Elle ferma les yeux, se détendit et, sous l’influence des rayons bienfaisants, se mit a respirer avec une régularité forcée. Robi devina qu’elle attendait la réponse de Batchenko. Celle de Stan, elle la connaissait déjà.

D’ailleurs, Batchenko la connaissait aussi. Depuis longtemps, il savait que Stan parlait et que Kora suggérait.

D’une voix douce, presque tendre, il conclut :

— Une telle démonstration est irréfutable, Kora. D’un côté, l’indécision. De l’autre, la certitude, avec l’appui du Cerveau. Nous allons charger tout le libérium disponible et foncer vers le satellite que vous nous avez indiqué. Merci, Kora.

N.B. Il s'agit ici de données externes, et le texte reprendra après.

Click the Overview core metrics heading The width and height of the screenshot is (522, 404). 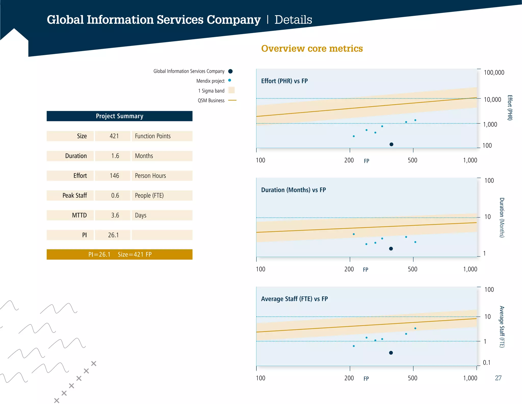tap(312, 49)
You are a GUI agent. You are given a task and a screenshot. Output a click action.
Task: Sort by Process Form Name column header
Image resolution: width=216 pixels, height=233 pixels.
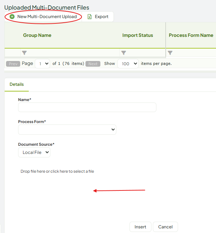pyautogui.click(x=191, y=35)
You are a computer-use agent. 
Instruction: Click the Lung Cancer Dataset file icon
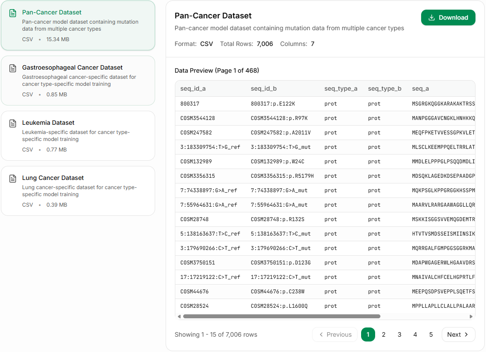click(x=13, y=178)
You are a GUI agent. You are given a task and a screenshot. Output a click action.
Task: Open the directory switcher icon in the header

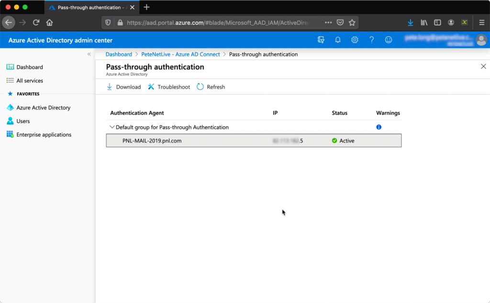322,40
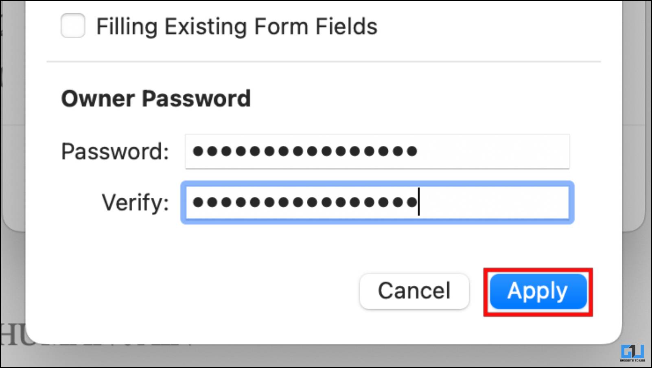Click the masked dots in Password field
This screenshot has height=368, width=652.
pyautogui.click(x=305, y=151)
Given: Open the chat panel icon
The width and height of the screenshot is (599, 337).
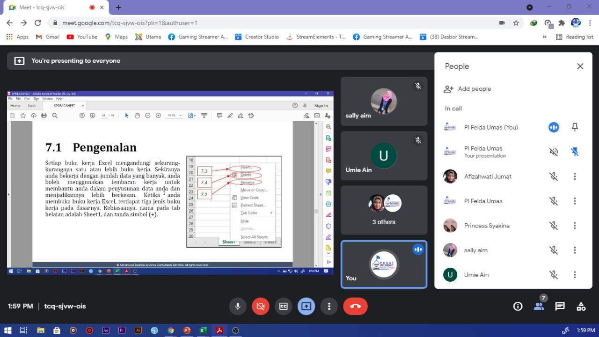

Elle ouvrit les yeux et lui sourit. On eût dit une scène de l’un de ces grands films d’amour chevaleresque que l’on réalisait, en trois dimensions, pour les peuplades sous développées de certaines planètes.

Batchenko allait suivre Stan et Robi qui se dirigeaient vers la porte, mais Stan se retourna vers lui et dit amicalement :

— Reste donc un peu, Bat… Il y a si longtemps que vous ne vous êtes pas rencontrés, Kora et toi ! Robi et moi, nous allons donner des ordres pour le chargement du libérium. A tout à l’heure.

— Merci, fit Batchenko.

Il ne se fit nullement prier, revint vers Kora allongée. Robi, attentif, capta un étrange éclair dans les yeux de Stan. Le voile s’était-il déchiré ?

— Venez, Robi…

Ils sortirent. Au fond du long couloir, ils rencontrèrent les deux docteurs qui revenaient. Stan leur dit en riant :

— Un petit moment encore, toubibs… Kora raconte notre voyage à Batchenko. Laissez-leur dix minutes.

Ils s’éloignèrent. Robi reprenait sa marche vers le fond du couloir quand Stan lui mit la main sur l’épaule.

Un moment…

La voix de Stan était changée. Sèche, autoritaire.

— L’instant est venu de me prouver que tu cherches vraiment à m’aider.

— Je vous l’ai dit, Stan, répondit Robi en secouant la tête, le Cerveau l’a exigé. Or, je lui fais confiance, beaucoup plus qu’aux humains.

Stan grimaça un pauvre sourire.

— Tu ne sembles pas nous estimer beaucoup ! remarqua-t-il.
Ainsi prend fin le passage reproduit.